EURO ZONE BELUM STABIL

SUARA RAKYAT  : Posisi Euro saat ini memang tak seburuk di tahun 2010. Dimana EUR pernah terpuruk hingga ke level rendah (1.1900-an) terimbas situasi di Yunani. Mulai dari pemangkasan peringkat kredit Athena sampai dengan indikasi menjalarnya masalah sovereign debt ke negara anggota EZ lainnya. Seperti Spanyol, Portugal, maupun Irlandia.
Dan meski sempat mampu mencapai level highest (di level 1.4830) sejak pembentukannya yakni pada awal Mei 2011. Euro pun kembali terjungkal hingga ke level terendahnya di tahun 2012. Mata uang yang merupakan riskier assets itu pun terindikasi bakal menyentuh atau bahkan yang terburuk bisa menembus level 1.2000-an dalam waktu dekat ini.

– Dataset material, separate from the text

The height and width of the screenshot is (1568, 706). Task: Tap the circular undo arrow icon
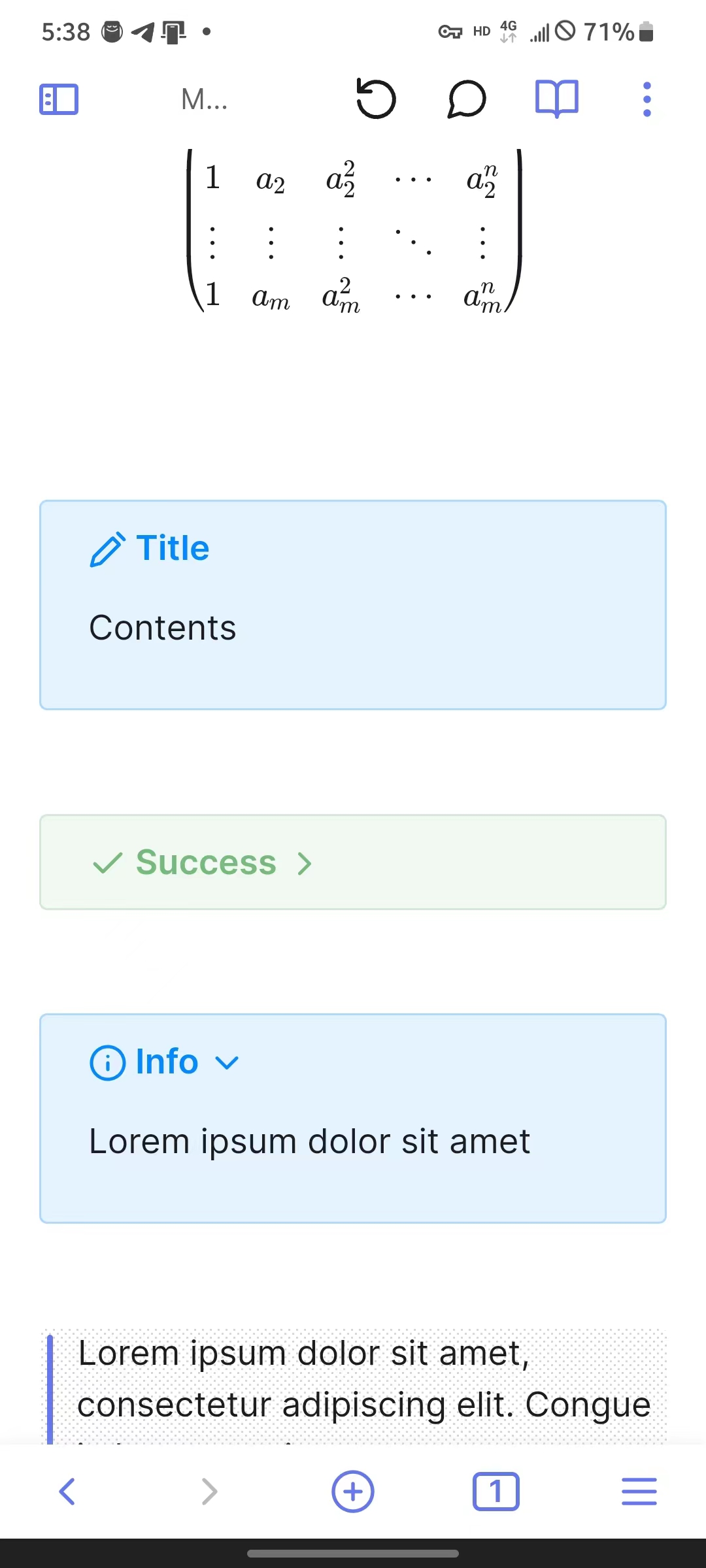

Tak hanya negara-negara kumpulan Zona Euro yang bergulat dan membahas mengenai persoalan krisis utang Eropa. Semua pihak pun telah terpicu mempelajari seluk-beluk permasalahannya hingga berupaya mencarikan solusinya. Paling tidak, agar tak sampai terkena dampak negatifnya. Baik negara-negara yang tergabung dalam G7 berikut yang baru saja menyelenggarakan pertemuan penting yakni G20. Sedangkan para petinggi Eropa tak henti-hentinya berjuang keras menyelamatkan perekonomian Eropa dari ancaman yang lebih buruk.
Anggota Eropa dengan skala ekonomi yang lebih besar juga tak luput dari potensi terjangkiti. Maraknya pemberitaan downgrade peringkat kredit negara maupun sektor perbankan Spanyol diantaranya. Belum lagi tentang indikasi terpuruknya Itali berikut Siprus. Sangat menyedihkan sekali dan akan membahayakan perekonomian global, apabila Eurozone’s debt crisis semakin memperburuk outlook ekonomi dunia. Padahal, isu perlambanan ekonomi global telah menghadang dua negara dengan perekonomian terbesar, yaitu AS & China.
Dengan berbagai permasalahan yang menghantui Yunani dan laksana tak henti-hentinya, timbul banyak pertanyaan di benak pikiran saya. Dan bahkan mungkin bagi sebagian besar pelaku pasar. “Masih layakkah Yunani tergabung dalam Eurozone? Mungkin, ada baiknya apabila Athena tak lagi menjadi anggota Eurozone. Karena sudah berulang kali Yunani terus-menerus merongrong mata uang tunggal mereka. Dan bukan tidak mungkin, bakal ada lagi masalah-masalah lain yang potensi mengganggu hingga mengindikasikan bahaya yang lebih mengerikan buat EUR.
Kendati berbagai sentimen negatif berulang kali mengepung Yunani, keluarnya Athena dari keanggotaannya di blok Eurozone, tak menjadi penjamin amannya mata uang tunggal zona euro dari deraan depresiasi yang mungkin mengelilinginya. Apalagi, dengan isyarat problema kesehatan ekonomi yang menyeruak dari negara-negara anggota euro lainnya. Baik itu Spanyol, Itali dan sangatlah mungkin menerpa anggota zona euro lainnya. Oleh karena itu, terus waspadai Benua Biru!!!